## [EXERCISE TEXT]
/---
Strategy 4. Account for Regime Shift Risks via Adaptation Plans: Make A Plan B and C
Rather than relying on mechanisms such as crop insurance to avoid catastrophic losses, agricultural communities might consider alternative crops or markets or even alternative economic activities, given potentially major shifts in climate and economic conditions. Instead of attempting to maintain present conditions, agricultural systems should be managed and governed to be prepared for many possible futures. Whereas in strategy 3 we discuss the first component of robustness—resistance to irreversible and dramatic change—here we focus on the second: recovery from change in the form of alternative pathways [177].
Agricultural production systems may experience pressure to adapt stemming from the impacts they cause systems (such as in Tasman Bay or Puget Sound). As well, agricultural production systems themselves may be vulnerable to system shifts (such a crashes in pollinator populations, pesticide resistance, or shifting climates). Place-based approaches and coordinated spatial planning (as described in strategy 1) can serve as mechanisms for collaborative dialogue and the consideration of alternate pathways. A key component of CAS thinking is acknowledging that there will be surprises, and that efforts to maintain a particular state, despite changing context, will accumulate risk as systems become more and more rigid, because disturbances are inevitable. If governance systems at various scales facilitate the realization of a “Plan B” (and C, D, etc.), the diversity in responses enables modularity and robustness, especially at coarser scales [178,179]. If a particular industry or crop is a backbone of a place, what other options exist in the face of crop failure or market price crashes?
Such alternative plans should also consider how to provide agricultural producers assistance to transition to new crops or production practices. In catastrophic cases where agriculture itself may not be a viable future for producers, supplementary or alternative livelihood options are key. Many factors impact the adoption of new practices by producers, including the quality and accessibility of information, integration in local agricultural networks (e.g., producer or watershed management groups), and financial capacity [180]. Programs such as those discussed in strategy 2 can facilitate such transitions.
Strategy 5. Employ Teleconnections to Drive and Spread Innovations and Political Movements towards More Sustainable Production
The search for solutions should not be a choice between global panaceas and locally imagined grassroots solutions; perhaps the best of both worlds can stem from a global network of food practitioners identifying place-appropriate solutions through teleconnected and place-specific knowledge. Agricultural intensification and associated environmental impacts are already influenced (arguably negatively) by teleconnections from consumer demand and—in some cases—pressure from integrated value-chain retailers (e.g., Walmart). The physical and social distancing that has resulted from the complexity of the global agri-food system has obscured connections and inserted a “metabolic rift” between sites of production and consumption. Where biogeochemical (i.e. nutrient cycling) and social processes (i.e. producer and eater relationships) were once tightly bound, the growing distancing is contributing to environmental crises [181,182,183].
\---
## [AVAILABLE DATA]
/---
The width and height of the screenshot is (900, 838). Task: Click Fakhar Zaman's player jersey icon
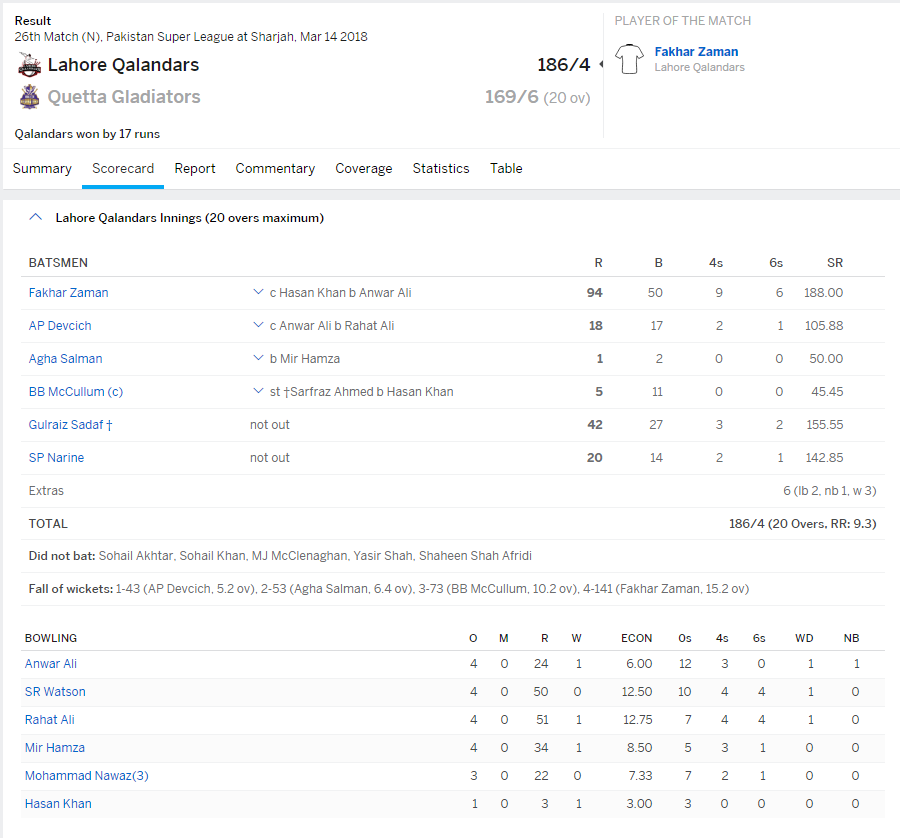pos(629,59)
\---
## [LIST OF TASKS]
1. In the text on agricultural adaptation strategies, which retailer is named as an example of an integrated value-chain retailer?
2. Repeat word for word everything in the text on agricultural adaptation strategies from "Such alternative plans" down to "facilitate such transitions.".

## [SOLUTIONS FOR EACH TASK]
1. Walmart

2.
Such alternative plans should also consider how to provide agricultural producers assistance to transition to new crops or production practices. In catastrophic cases where agriculture itself may not be a viable future for producers, supplementary or alternative livelihood options are key. Many factors impact the adoption of new practices by producers, including the quality and accessibility of information, integration in local agricultural networks (e.g., producer or watershed management groups), and financial capacity [180]. Programs such as those discussed in strategy 2 can facilitate such transitions.